The problem with Peter’s wines is that there is too much to think about when tasting them. They are not for everyone and you must be in-tune with wines that are not meant to be drunk so quickly. In other words, you’ve got to take the time to be able to read between the lines with these magical wines.

As I have been looking to take my passing interest in Austrian wines to a deeper place, I started buying wines from some of Austria’s brightest lights, which Veyder-Malberg certainly is. Steadfastly organic and with a reputation for meticulous care at every stage of the wine-growing and winemaking processes, his suite of Grüner Veltliner and Riesling have garnered massive praise in recent years.
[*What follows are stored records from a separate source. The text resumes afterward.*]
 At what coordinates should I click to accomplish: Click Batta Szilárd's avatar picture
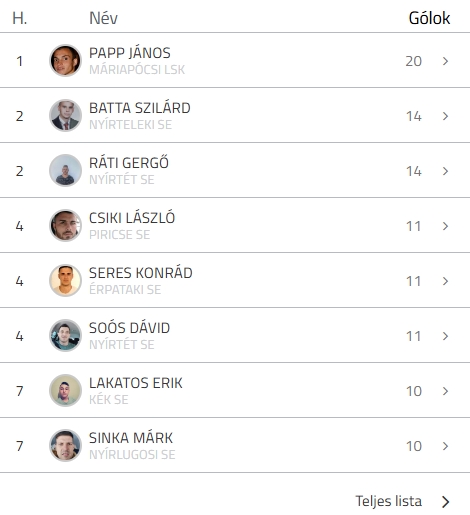[x=65, y=116]
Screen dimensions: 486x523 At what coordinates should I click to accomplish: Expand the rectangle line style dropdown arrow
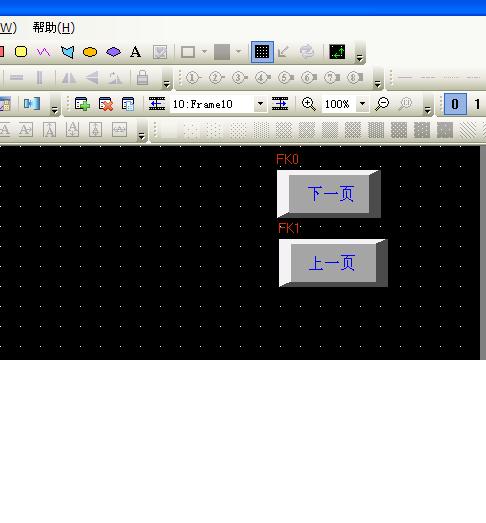204,52
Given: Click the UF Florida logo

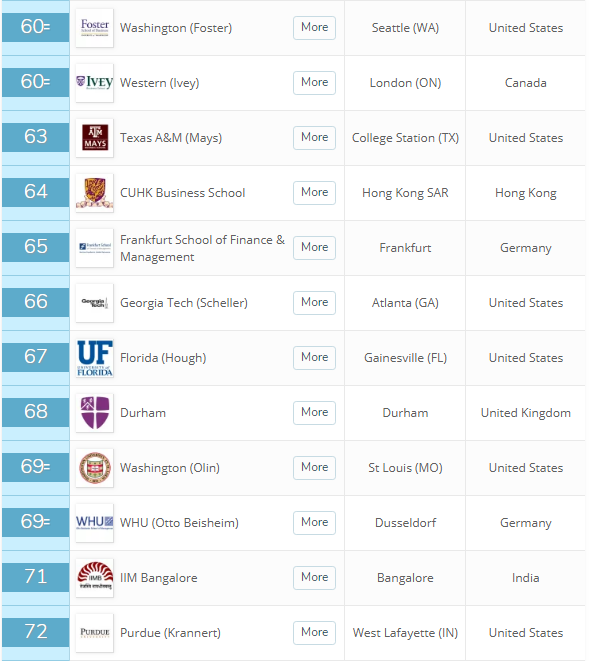Looking at the screenshot, I should click(95, 358).
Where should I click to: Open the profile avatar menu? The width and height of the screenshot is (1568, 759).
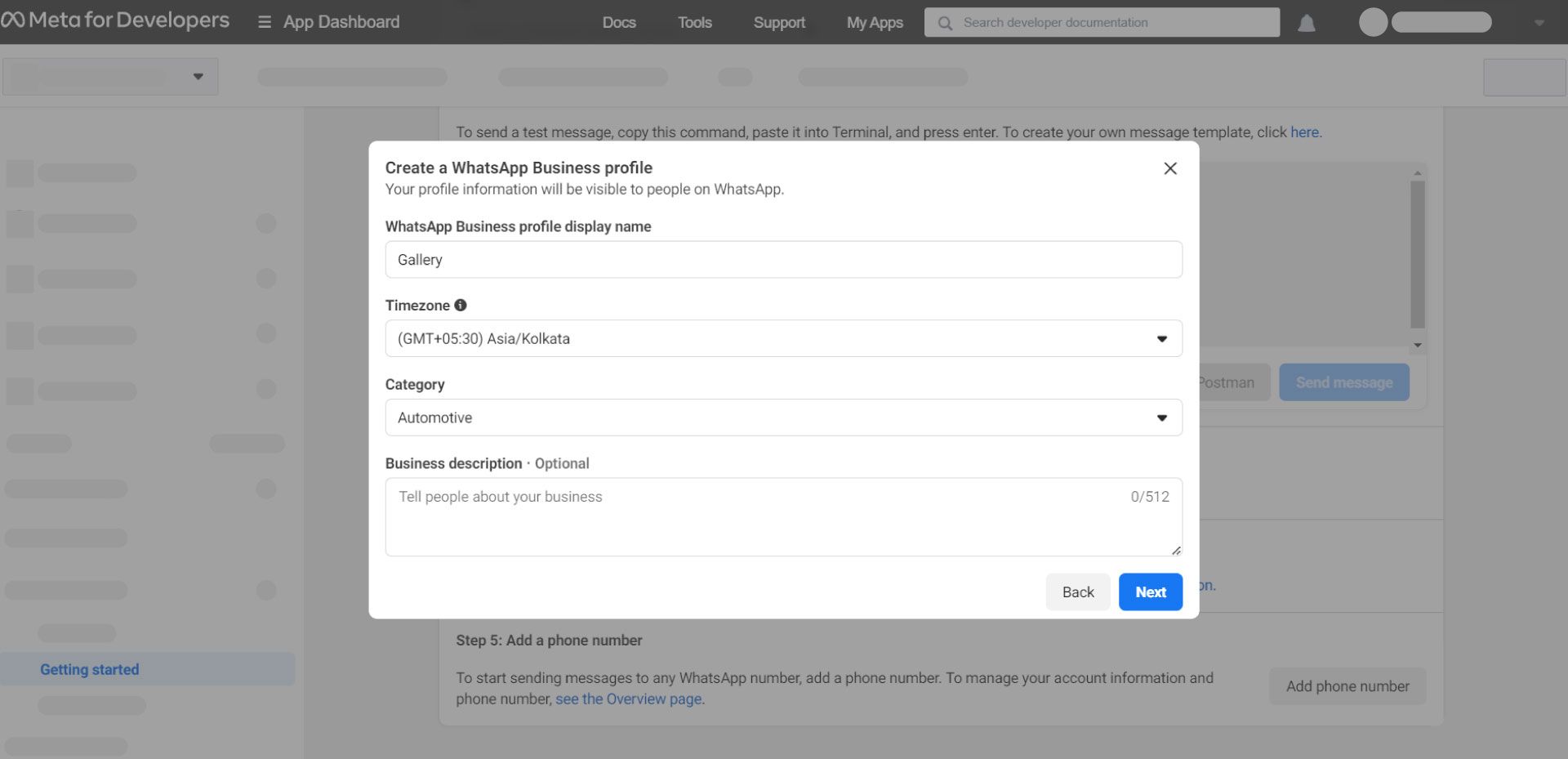pyautogui.click(x=1372, y=22)
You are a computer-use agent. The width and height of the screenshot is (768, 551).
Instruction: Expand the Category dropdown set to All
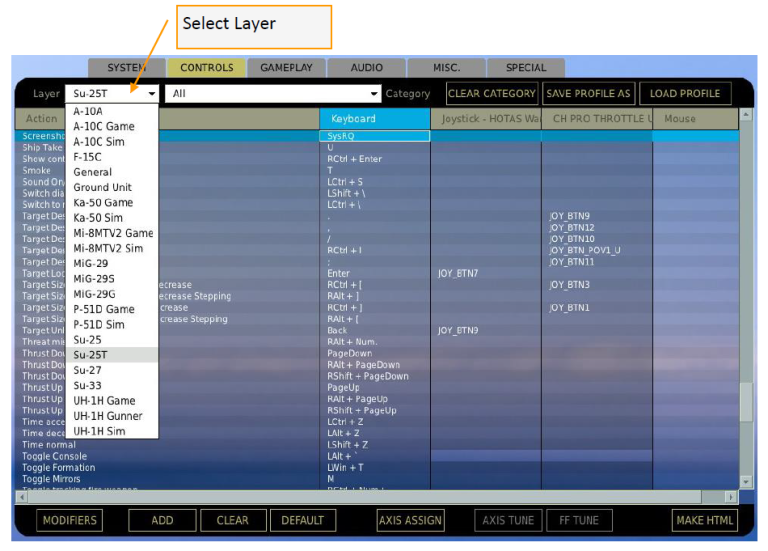click(274, 94)
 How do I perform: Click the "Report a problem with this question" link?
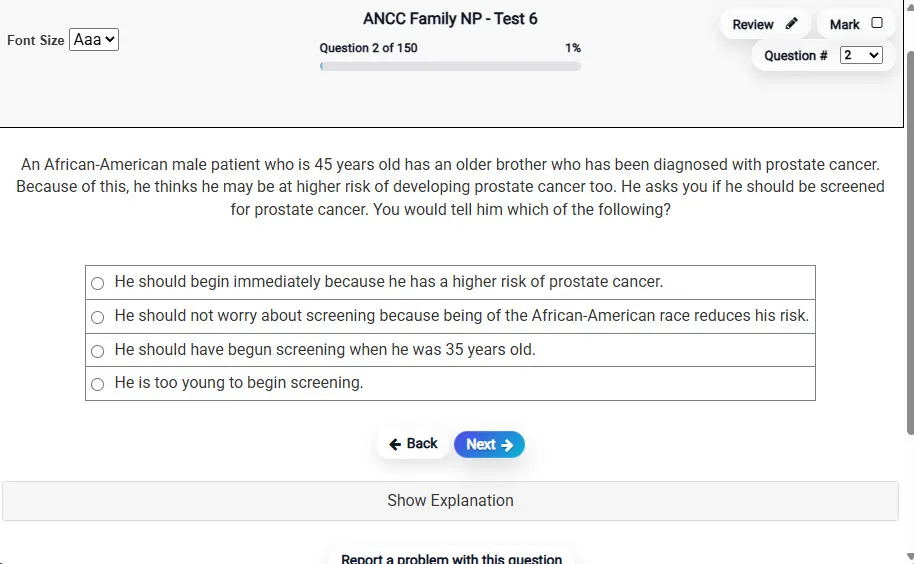[x=451, y=558]
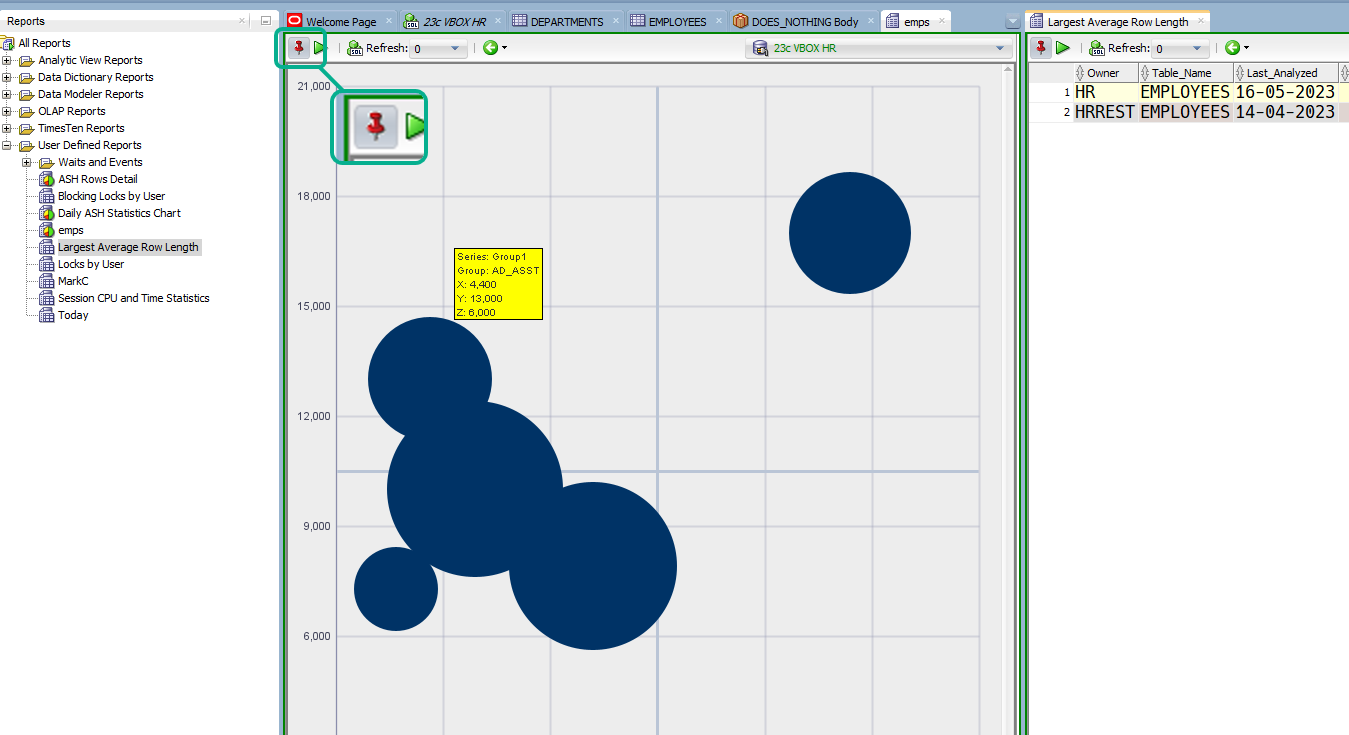Run the emps report with green arrow
The height and width of the screenshot is (735, 1349).
(x=320, y=47)
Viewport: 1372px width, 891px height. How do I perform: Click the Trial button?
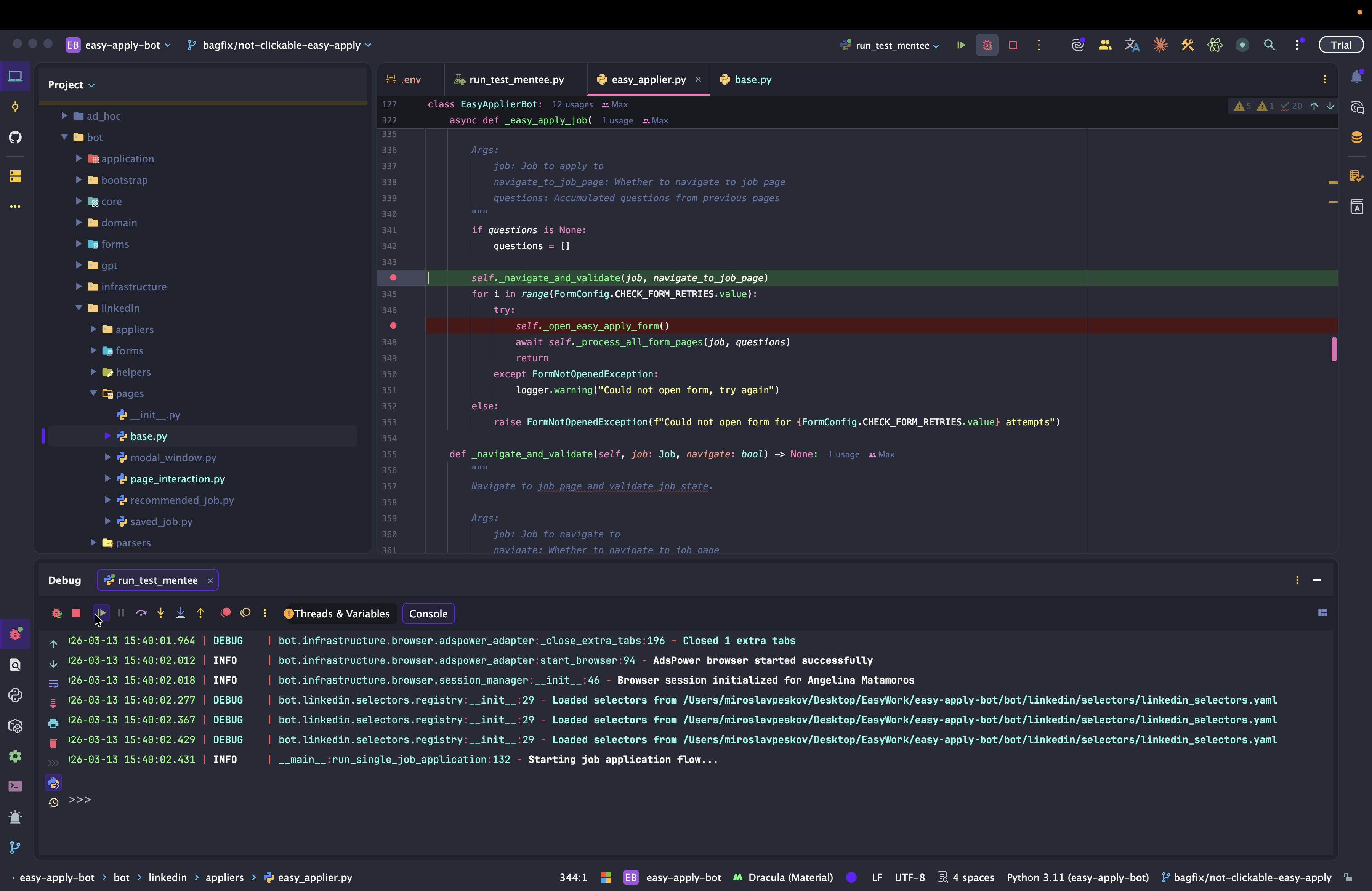click(x=1340, y=45)
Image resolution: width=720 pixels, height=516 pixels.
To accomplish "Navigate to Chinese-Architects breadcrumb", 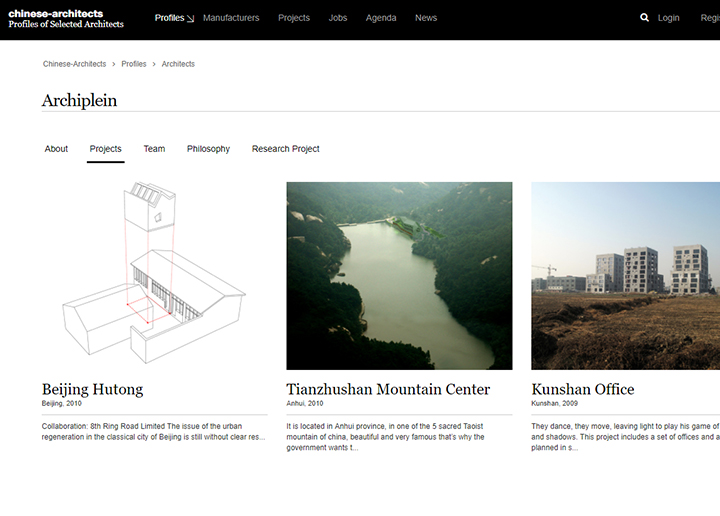I will tap(74, 64).

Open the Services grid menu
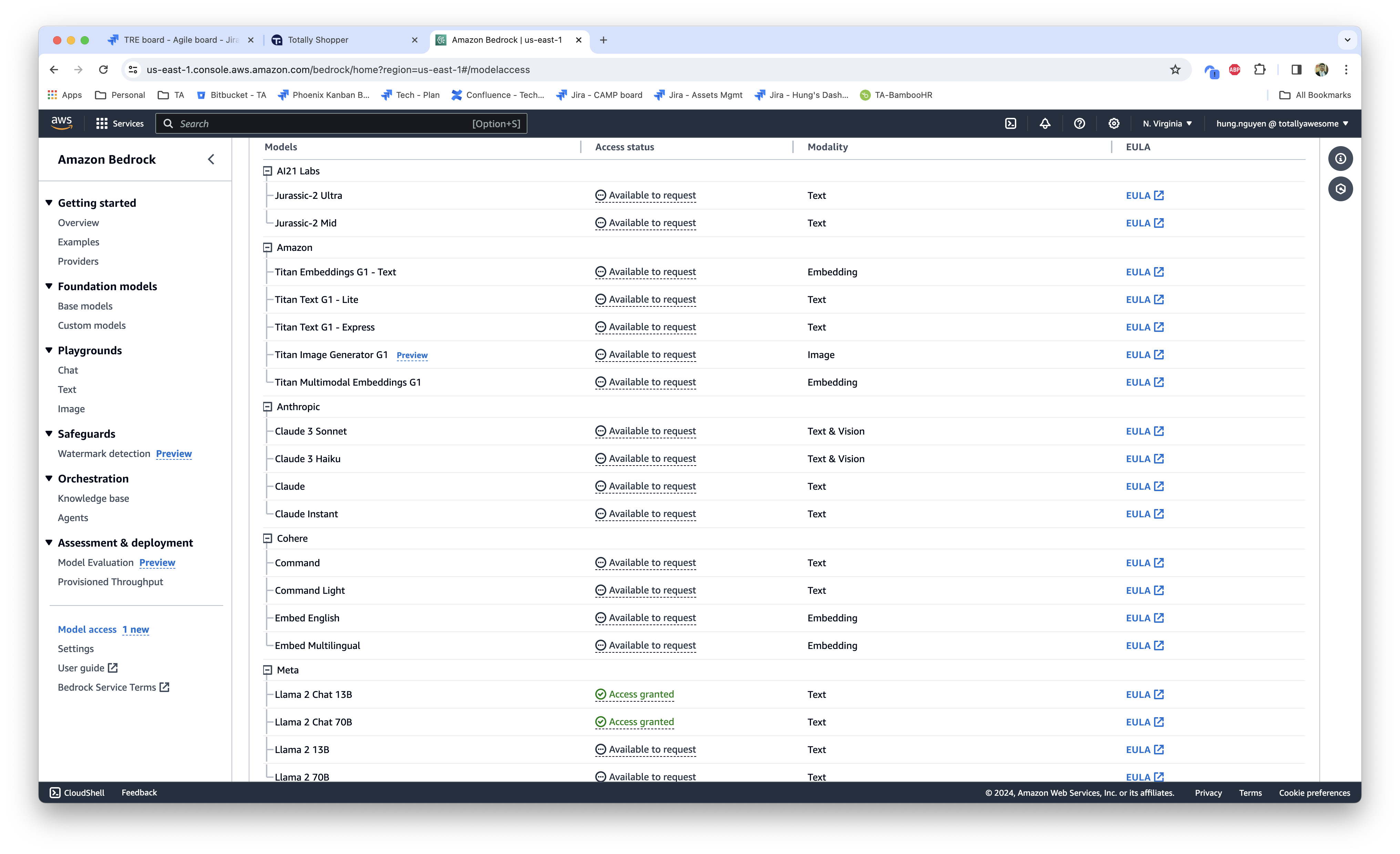coord(120,123)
This wine came from Bruck, a steeply-pitched vineyard that faces the village of Viessling. Its slopes are terraced and the vines need to be managed completely by hand. While the sun exposure is intense, the high elevation here lends a coolness to the site. The resulting Riesling, I found, had acidity with the energy of electricity. It simply coursed across the palate, while allowing its beautiful tones of pear, key lime and yellow flowers (plus a twisted edge like apple cider) to linger long after. Was it a Hall of Fame Riesling? Perhaps, but I was enjoying it too much to strictly analyze the details. Sometimes, wine professionals (myself included) are so impressed with a wine that we cannot tamp down the urge to analyze and pick apart. It’s the difference between a passing interest and that deeper place, and perhaps my “return to wine” ensured that this encounter with one of Austria’s most promising winemakers would remain brief.

Whatever. It was a delicious wine, and certainly worth adding to our Wines to Admire coverage. Find some if you can.

2018 Veyder-Malberg Viesslinger Ried Bruck Wachau Riesling

2018 Veyder-Malberg Viesslinger Ried "Bruck" Wachau Riesling ©Kevin Day/Opening a BottleWachau DAC (Niederösterreich) 
Grapes: Riesling (100%)
Alcohol: 12%
Opinion: ★★★★ 3/4 (out of five)
Food-friendliness: Versatile
Value: As expected


A beginner might like … banishing the “all Riesling is sweet” bias once and for all. Sure, the Bruck vineyard Riesling from Veyder-Malberg is not unique for its dryness, but it seems to demonstrate Riesling’s flexibility better than most. Give it time, and — if it still doesn’t push your buttons — a little more chill to see how it fares. I think it is a great wine to convert Riesling skeptics.

A wine obsessive might like … easy: the unadulterated Rieslingness of this Riesling. Its acidity, its hedonistic aromas, its lovely texture and its likelihood of aging nicely all scored bonus points with me. Everything is structurally there with this wine, and there are plenty of details to parse for those of you with a crush on this grape.

Note: This wine was bought with our editorial budget which is funded by subscribers like you. Thank you.